When it comes to languages, adjectives are what give them color. They're what we use to describe things in more detail and tell more interesting stories. You already know that to sound more natural and expressive, you need to use them. Still, I often see that English students have a hard time deciding where they go in a sentence. 

To solve this problem, let's start by looking at some examples. Take a look at these sentences. Do you think they are correct or incorrect?

If your answer was that they're all incorrect, then you're right!

Before I tell you what's wrong, let's analyze these mistakes in more detail.

The Basic Rule

You already know that as a general rule, adjectives come before the noun which they describe.

A book can be a new book.
A sandwich can be a delicious sandwich.
Or a student can be a hardworking student.

When we're merely dealing with standard adjectives, this is easy. The problem starts when different types of words are used as adjectives.

Nouns Pretending to be Adjectives (Attributive Nouns)

One of the most common mistakes I see happens when nouns are used as adjectives. Instead of placing these "attributive nouns" before the noun they modify, students tend to put them at the end.

Of course in English, when a noun is used like an adjective it is placed in front of the other noun it is describing.

Almost all nouns can be used in this way. Some are more common than others. Your job is to start noticing more of these when you're watching TV, listening to a podcast, or talking with an English speaker to add them to your collection.

The wrong way to use attributive nouns
The correct way to use attributive nouns

The Difference Between Each and Every

Here are a couple more examples of these nouns pretending to be adjectives:

  • Each one of you needs to finish the math homework by tomorrow.
  • We do market research on every product.

While we're here, do you know the difference between each and every?

We use every to talk about a group of items as a whole, without emphasizing any one part, person, thing, etc.

I'd say, "Every color is beautiful." if I want to say that all colors are beautiful. It doesn't matter if it's blue, or green, or yellow; they all are beautiful.

On the other hand, each also talks about a group of items. We use it to emphasize the individual parts of the group.

For example, "Each color is beautiful in its own way." This time I'm still saying that all colors are beautiful, but now I'm emphasizing that I think that there is a difference in what makes them beautiful. Maybe I think blue is beautiful because it's the color of the ocean and green is beautiful because it's the color of the grass.

In the first example, "Each one of you needs to finish the homework," I want to make it very clear that all students have an individual responsibility to finish the homework. It makes it more personal. 

In the second example,  "We do market research on every product", every is a better fit because we do the same research on all products, regardless of which type.

Multiple Attributive Nouns

Believe it or not, there's a lot more fun we can have with attributive nouns. We can throw a big attributive noun party and invite a whole bunch of them. When we have more than one, they all still go in front of the actual noun they're modifying. 

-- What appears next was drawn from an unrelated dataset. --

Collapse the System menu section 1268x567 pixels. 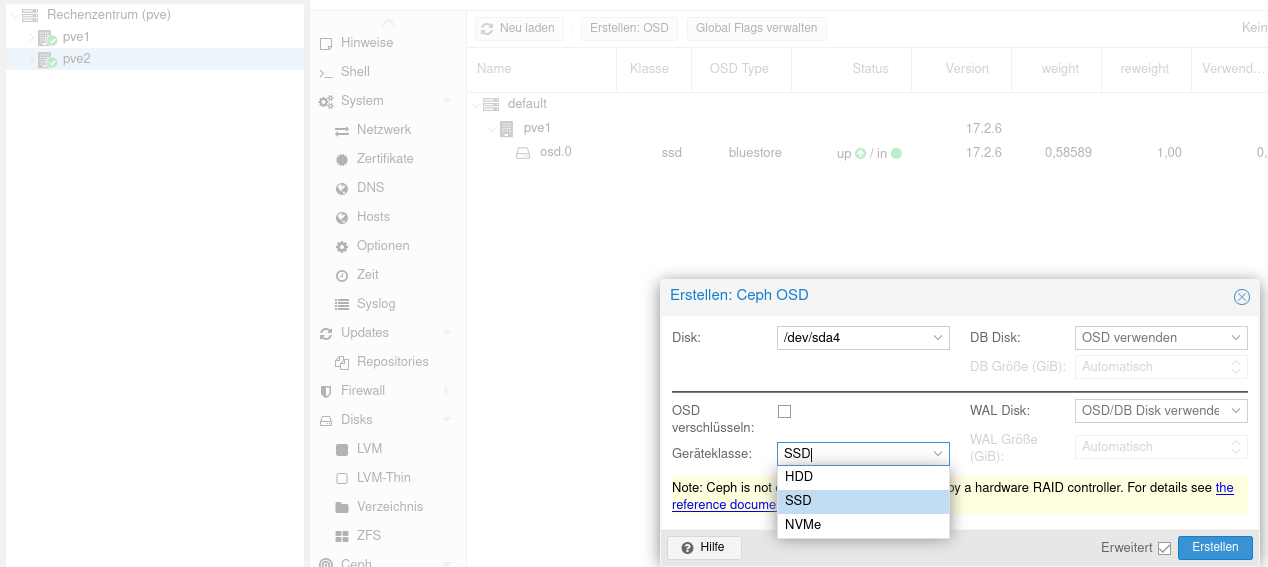447,101
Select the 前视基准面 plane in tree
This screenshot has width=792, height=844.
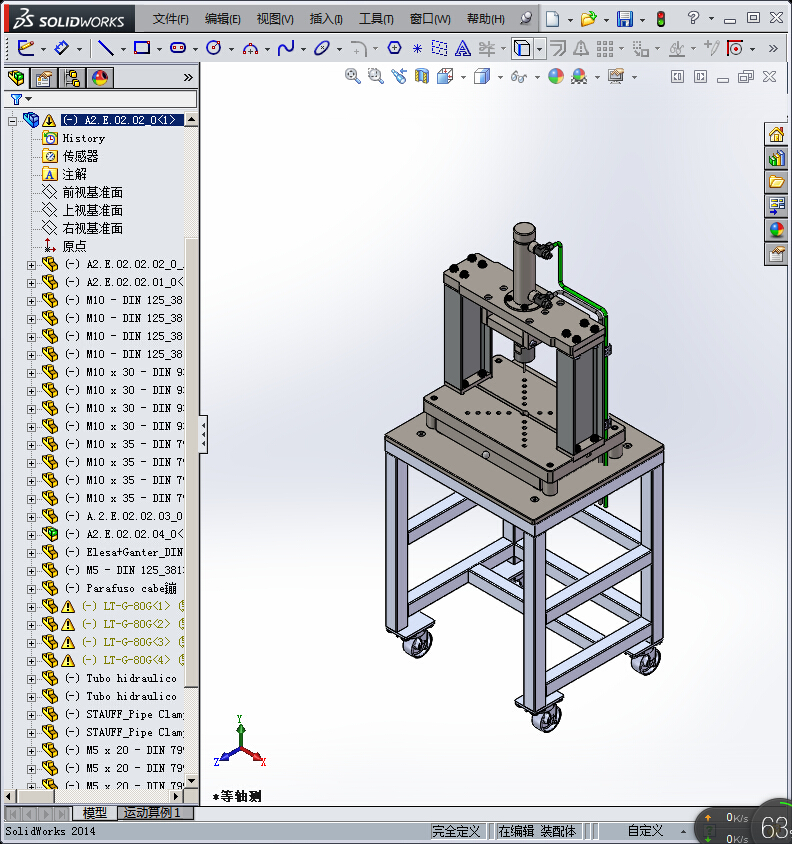[92, 192]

When you have multiple attributive nouns the order moves from less specific to more specific.

What kind of program is it?

A research program.

What kind of research?

Market research

Here's another one.

The language student gift exchange is always a lot of fun.

What kind of exchange is it?

It's a gift exchange.

Who is it for?

Students.

All students or just a specific type?

Language students.

Do All Adjectives Come Before Nouns?

Now you might be thinking, "okay, so basically I should just always put adjectives before the noun no matter what?". Unfortunately, life isn't that easy.

Try to put these words in the correct order.

The answer is: This coffee smells delicious.

In this case, we see that the adjective delicious goes after the noun coffee.

But wait, can't I say "delicious coffee?". 

Absolutely. I can say, "thank you for the delicious coffee," just fine.

So what makes this type of sentence different?

It's the verbs.

Whenever we have so-called "linking verbs," the adjective needs to go after the linking verb, which goes after the noun it's describing.

These verbs typically fall into three categories:

  1. First, the various forms of to be like am, is, are, was, were, etc.
  2. Second, we have sense verbs that, of course, talk about your five senses: to feel, to smell, to sound, to taste, or to look.
  3. Third, we have status verbs like to seem, to become, to appear, or to grow that talk about the way something is currently or is changing.

How would you arrange this sentence?

Your new coworker seems friendly.

Or this one?

Did you listen to the new album? The first song sounds so cool.

And finally, how would you arrange the words in this sentence?

The company Christmas Party was fun.

What kind of party?

A Christmas party. 

For who?

The company.

How was it?

It was fun.

How to Arrange Multiple Adjectives

The last thing we'll cover today is what happens when you have multiple adjectives.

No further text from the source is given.